The Single Judge not only entertained the writ petition but went on to direct the JMFC to pass an order within 10 days as per his own legal interpretation — essentially nullifying the Magistrate’s decision to seek a report.

“High Court Cannot Bypass Judicial Orders in Criminal Matters — Challenge Must Be Proper and Direct”

In strong words, the Supreme Court held that the Magistrate’s action under Section 175(4) was a judicial order, and thus, the High Court had no authority under Article 226 to override it, particularly when it was not even under challenge.

“The Single Judge directed the Magistrate to pass an order in accordance with the law that such Judge declared. This was plainly impermissible,” the Court stated.

Citing its earlier decision in Radhe Shyam v. Chhabi Nath (2015) 5 SCC 423, and the recent precedent in Pradnya Pranjal Kulkarni v. State of Maharashtra, 2025 SCC OnLine SC 1948, the Court reinforced the principle that judicial orders — whether in civil or criminal jurisdiction — cannot be challenged through writ petitions under Article 226.

The Bench, comprising Justice Dipankar Datta and Justice Manmohan, underscored that the correct route would have been to challenge the JMFC’s order under Section 528 BNSS or under Article 227, and not to invite writ interference while the judicial process was ongoing.

“Interference With an Ongoing Criminal Process Without Challenging the Order — A Judicial Overreach”

The Court noted that the Single Judge's order not only misunderstood the scope of Section 175(4) but went further to undo a judicial act without legal basis. The Magistrate had, in accordance with the statute, sought a report from a superior officer, yet the High Court directed that this process be set aside without even examining its validity.

“Such a direction, issued despite the pendency of an application before the JMFC, amounts to compelling the Magistrate to recall his own judicial order — which is alien to the structure of criminal procedure,” the Court cautioned.

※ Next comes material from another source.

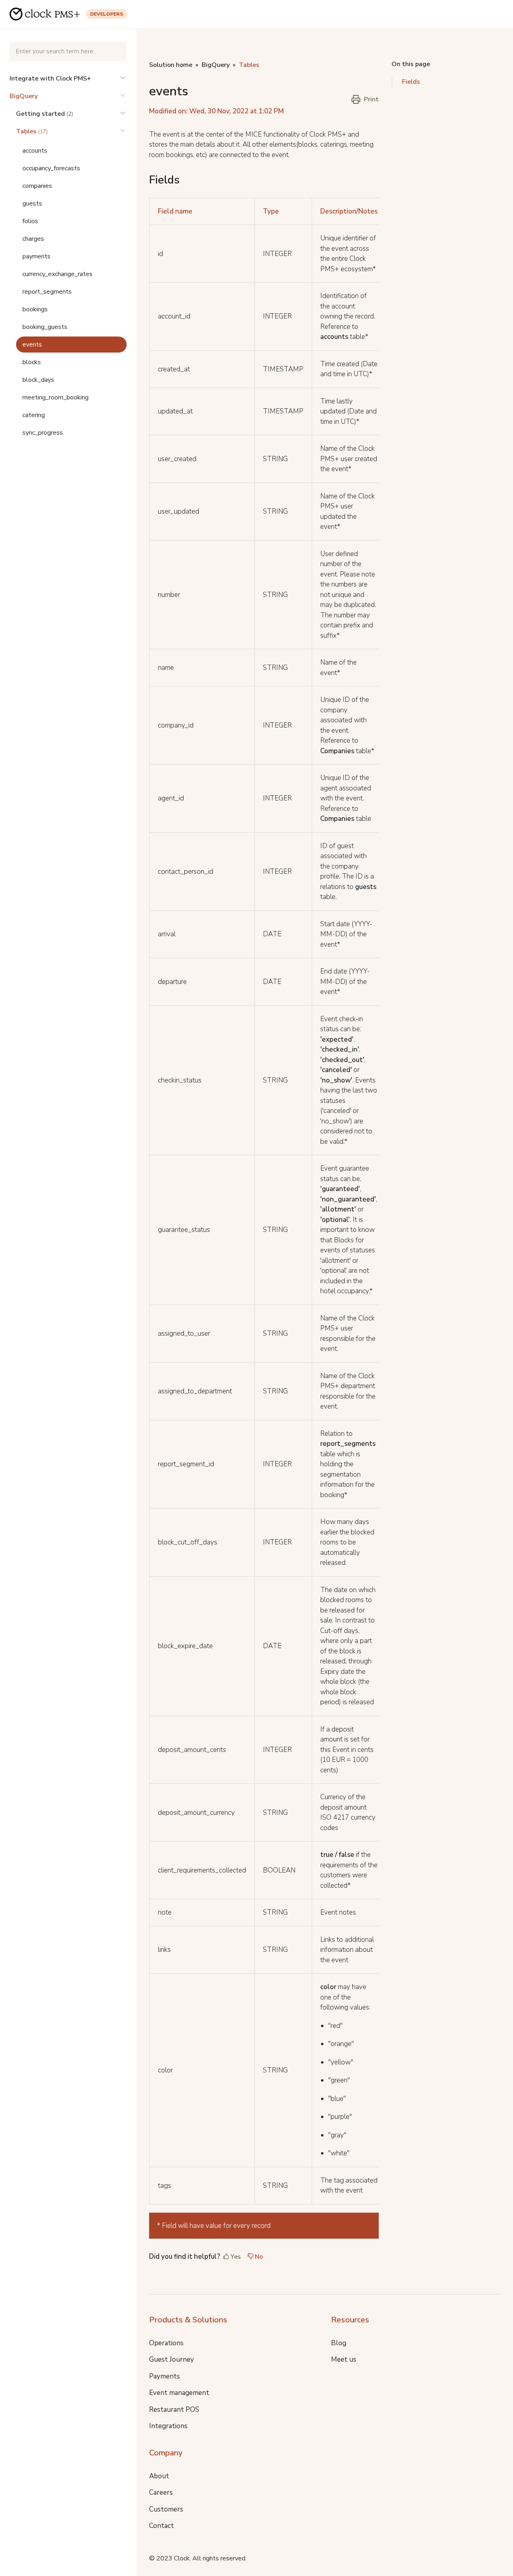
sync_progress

The judgment strongly reaffirmed that judicial independence of Magistrates cannot be diluted by ad hoc writ interventions. In fact, the Bench clarified that no declaratory relief — such as declaring that acts of sexual assault by police officers are not in discharge of official duty — could have been granted without a factual inquiry by the competent judicial forum.

“Writ Jurisdiction Cannot Pre-Empt Fact-Finding or Procedure Prescribed by Criminal Law”

The Court was unequivocal in its reasoning: “A writ court is not a substitute for a trial court. It cannot assume the role of a Magistrate and undertake fact-finding regarding whether an act was committed in discharge of official duty.”

Without challenging the JMFC’s order dated 11th September 2024, which was a judicial act of calling for a report under Section 175(4), the appellant had no basis to seek a declaration from the writ court. By accepting such a prayer, the Single Judge, according to the Supreme Court, acted in a manner “jurisdictionally flawed and constitutionally impermissible.”

A Message to the Judiciary: Respect Procedural Integrity of Criminal Trials

This judgment sends a clear message to High Courts: do not use Article 226 to interfere with pending judicial proceedings unless the circumstances are extraordinary, and only if the order being challenged is itself questioned through proper legal channels.

It also reinforces the principle that Magistrates exercising jurisdiction under Section 175 BNSS do so judicially, and their orders must be respected unless overturned through appeal, revision, or supervisory jurisdiction, not by collateral writ petitions.

The judgment ends by allowing the appellant to pursue her complaint before the JMFC in accordance with the BNSS, provided her application complies with procedural requirements, particularly the affidavit under Section 333.